** Start Text segment **

18.11.13 Clean Energy Legislation (Carbon Tax Repeal) Bill 2013
Mr HAWKE (Mitchell) (17:12): I rise to speak on the on the Clean Energy Legislation (Carbon Tax Repeal) Bill 2013. If only the member for Fraser were talking about the carbon tax, we might have a reasonable, rational debate, because on 1 October 2013 he asserted that the carbon tax is the only type of market mechanism that can meet Australia's emissions reduction targets. That was his assertion in the Canberra Times. Of course, we know he is a true believer of the carbon tax. He has taken a poll of his electorate, of all of the bureaucrats that work in the climate change department, and they all say that we should have a carbon tax.
I have one thing to say to the member for Fraser, and that is that he ought to get out of Canberra more. He ought to go down to the streets of our major cities, to where the businesses and households are, and ask them how their electricity bills are going. He should say, 'What's happening?' He should find out what is happening outside of Canberra. Member for Fraser, you will find a place over the lake; if you keep going a few hundred kilometres, you will hit a place called Sydney, and that is where most of the economic ingenuity in this country comes from. That is where all of the small and medium businesses and households are that have to work hard to pay your carbon tax.
We know for a fact that no country in the world currently imposes an economy-wide carbon tax on greenhouse emissions—none. There are none that have a carbon price set, as it is today, at $25. This is the highest price in the world. With a trade exposed economy and a scheme that compensates large businesses, we saw the former government in a rush to compensate large businesses; but they did nothing for small businesses, nothing for medium businesses and nothing for those households in Sydney, New South Wales, who have had a 57 per cent increase in their power bills since 2010. I will say that again for the benefit of the member for Fraser: outside of Canberra, in a major city in our country, there has been a 57 per cent power increase in electricity bills for households since 2010. A segment of that increase is directly related to the carbon tax, which is designed to increase the price of electricity in order to punish producers, big businesses and what the former government referred to as 'polluters'. It is hypocritical for the member for Fraser to stand here and say, 'We respect the ingenuity of business in Australia today.' In opposition, they become great advocates of our business, but when they were in government they referred to them as the biggest, dirtiest polluters that had to be targeted with the world's most expensive carbon tax. That is what they did when they were in government. Of course, our medium and small businesses could fend for themselves. There was no compensation package for medium and small businesses. They had to suffer under the burden of increased electricity prices, refrigerant gases and all of the ongoing, flowing impacts of the carbon tax with no thought of their continued operation. The member for Fraser should be very keenly aware that his position of 100 per cent, die-in-a-ditch carbon tax—that he would not repeal the carbon tax under any circumstances—which comes into effect in July 2014. That is when the carbon tax is extended to the transport sector in Australia. If the member for Fraser thinks that, when we extend the carbon tax to the truck transport sector, the cost of every good and service in this country will not go up, he really does need to get out of Canberra more.

** End Text segment **
** Start Stored rows **

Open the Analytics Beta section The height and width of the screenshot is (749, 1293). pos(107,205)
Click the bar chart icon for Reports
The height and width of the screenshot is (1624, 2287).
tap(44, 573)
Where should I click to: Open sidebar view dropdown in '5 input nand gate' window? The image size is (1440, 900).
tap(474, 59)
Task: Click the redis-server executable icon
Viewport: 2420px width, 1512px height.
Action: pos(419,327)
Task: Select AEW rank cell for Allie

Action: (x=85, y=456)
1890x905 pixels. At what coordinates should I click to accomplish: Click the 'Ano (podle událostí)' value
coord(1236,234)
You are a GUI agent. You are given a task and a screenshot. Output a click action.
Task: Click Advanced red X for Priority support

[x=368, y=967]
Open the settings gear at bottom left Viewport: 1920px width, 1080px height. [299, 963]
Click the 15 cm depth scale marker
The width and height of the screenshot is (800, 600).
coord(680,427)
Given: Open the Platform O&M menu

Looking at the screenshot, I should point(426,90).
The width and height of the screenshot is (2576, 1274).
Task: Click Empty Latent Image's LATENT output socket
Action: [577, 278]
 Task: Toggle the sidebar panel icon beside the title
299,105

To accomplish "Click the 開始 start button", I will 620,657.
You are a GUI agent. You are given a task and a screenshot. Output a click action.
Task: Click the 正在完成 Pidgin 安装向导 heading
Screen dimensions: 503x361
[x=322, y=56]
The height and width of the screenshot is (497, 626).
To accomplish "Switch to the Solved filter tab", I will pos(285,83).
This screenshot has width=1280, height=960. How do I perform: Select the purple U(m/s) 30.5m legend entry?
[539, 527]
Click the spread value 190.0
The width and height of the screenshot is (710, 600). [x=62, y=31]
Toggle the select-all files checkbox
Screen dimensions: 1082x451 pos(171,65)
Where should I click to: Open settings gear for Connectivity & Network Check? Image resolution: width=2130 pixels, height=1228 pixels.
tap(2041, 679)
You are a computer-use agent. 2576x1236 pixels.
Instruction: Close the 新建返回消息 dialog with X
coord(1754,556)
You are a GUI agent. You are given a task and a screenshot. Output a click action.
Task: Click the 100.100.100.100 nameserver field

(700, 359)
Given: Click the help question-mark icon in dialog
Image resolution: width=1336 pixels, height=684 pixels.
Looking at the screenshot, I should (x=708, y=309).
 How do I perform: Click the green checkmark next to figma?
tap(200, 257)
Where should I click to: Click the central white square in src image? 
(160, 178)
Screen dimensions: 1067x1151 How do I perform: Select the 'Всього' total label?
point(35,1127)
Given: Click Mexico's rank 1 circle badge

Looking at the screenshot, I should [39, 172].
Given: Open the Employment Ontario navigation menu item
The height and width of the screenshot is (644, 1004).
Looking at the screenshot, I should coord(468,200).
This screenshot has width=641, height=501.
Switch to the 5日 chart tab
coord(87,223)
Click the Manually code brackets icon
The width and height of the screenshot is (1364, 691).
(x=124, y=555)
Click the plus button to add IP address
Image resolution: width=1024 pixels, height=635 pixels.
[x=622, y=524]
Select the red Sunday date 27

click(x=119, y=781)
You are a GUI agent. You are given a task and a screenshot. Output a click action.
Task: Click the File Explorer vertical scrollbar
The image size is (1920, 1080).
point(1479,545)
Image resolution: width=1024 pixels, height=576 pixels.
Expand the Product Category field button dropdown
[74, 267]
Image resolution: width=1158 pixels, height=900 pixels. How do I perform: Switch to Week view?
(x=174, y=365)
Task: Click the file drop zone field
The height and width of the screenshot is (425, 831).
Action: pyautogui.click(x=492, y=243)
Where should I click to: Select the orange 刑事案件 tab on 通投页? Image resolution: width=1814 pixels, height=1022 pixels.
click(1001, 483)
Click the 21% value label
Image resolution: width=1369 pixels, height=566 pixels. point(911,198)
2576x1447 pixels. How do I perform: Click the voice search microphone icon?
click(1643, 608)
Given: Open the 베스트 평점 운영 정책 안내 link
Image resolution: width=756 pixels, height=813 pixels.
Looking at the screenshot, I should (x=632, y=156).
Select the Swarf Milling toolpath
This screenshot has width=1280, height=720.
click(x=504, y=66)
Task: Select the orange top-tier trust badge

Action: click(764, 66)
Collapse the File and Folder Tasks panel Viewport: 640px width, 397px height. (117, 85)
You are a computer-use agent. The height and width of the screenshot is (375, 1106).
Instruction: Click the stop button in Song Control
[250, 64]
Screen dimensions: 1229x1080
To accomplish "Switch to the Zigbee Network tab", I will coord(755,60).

** End Stored rows **

#### [What is asked]
Translate into Spanish this sentence from the carbon tax repeal speech: "I have one thing to say to the member for Fraser, and that is that he ought to get out of Canberra more."

#### [Answer to the problem]
Tengo una cosa que decirle al diputado por Fraser, y es que debería salir más de Canberra.